На самом деле существует мужественная и законная страсть к равенству, которая побуждает всех людей, которые хотят быть сильными и уважаемыми. Эта страсть имеет тенденцию повышать меньшее до звания Большого. Но в человеческом сердце также можно найти развращенный вкус к равенству, который побуждает слабых желание подвести сильное до их уровня, и который сводит людей к предпочтению равенства в рабстве неравенству в свободе.
В Америке большинство поднимает грозные барьеры вокруг свободы мнения; В этих барьерах автор может написать то, что ему нравится, но горе ему, если он выйдет за них.
Я не знаю ни одной страны, в которой так мало независимости разума и реальной свободы дискуссии, как в Америке.

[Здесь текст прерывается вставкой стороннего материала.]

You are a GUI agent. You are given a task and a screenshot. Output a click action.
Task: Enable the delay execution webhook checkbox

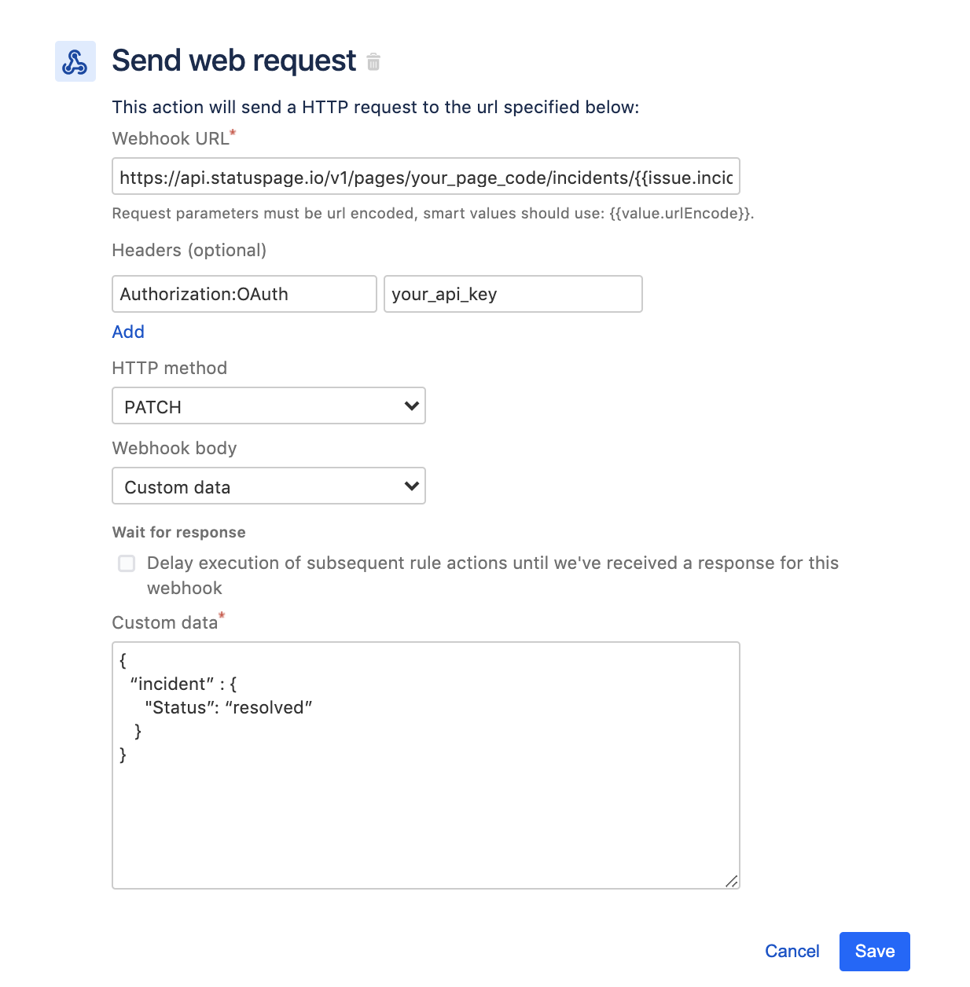(127, 563)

Американцы настолько тесно сочетают в себе представления о религии и свободе, что невозможно заставить их представить себе одного без другого.
Христианство является компаньоном Свободы во всех ее конфликтах, колыбели ее младенчества и божественным источником ее требований.
Америка - это страна, где у них есть свобода слова, но все говорят одно и то же.
Человек, который просит свободу, что -то кроме самого себя, рождается, чтобы быть рабами.
Каждое центральное правительство поклоняется единообразию: единообразие освобождает его от расследования бесконечности деталей.
У меня есть только одна страсть, любовь к свободе и человеческое достоинство.
Я должен был любить свободу, я всегда считаю, но во время, когда мы живем, я готов поклоняться ей.
В конце концов, это выгодно, но мало что бдительный авторитет всегда защищает спокойствие моих удовольствий и постоянно предотвращает все опасности от моего пути, без моей заботы или заботы, если этот же авторитет является абсолютным мастером моей свободы и моей жизни.
Демократия не создает прочных связей между людьми. Но это делает жизнь вместе проще.
[Свобода] рассматривает религию как защиту морали и мораль как лучшую безопасность закона и самое верное обещание продолжительности свободы.
Вкус, который люди имеют для свободы, и то, что они чувствуют к равенству, на самом деле - две разные вещи ... среди демократических наций они две неравные вещи.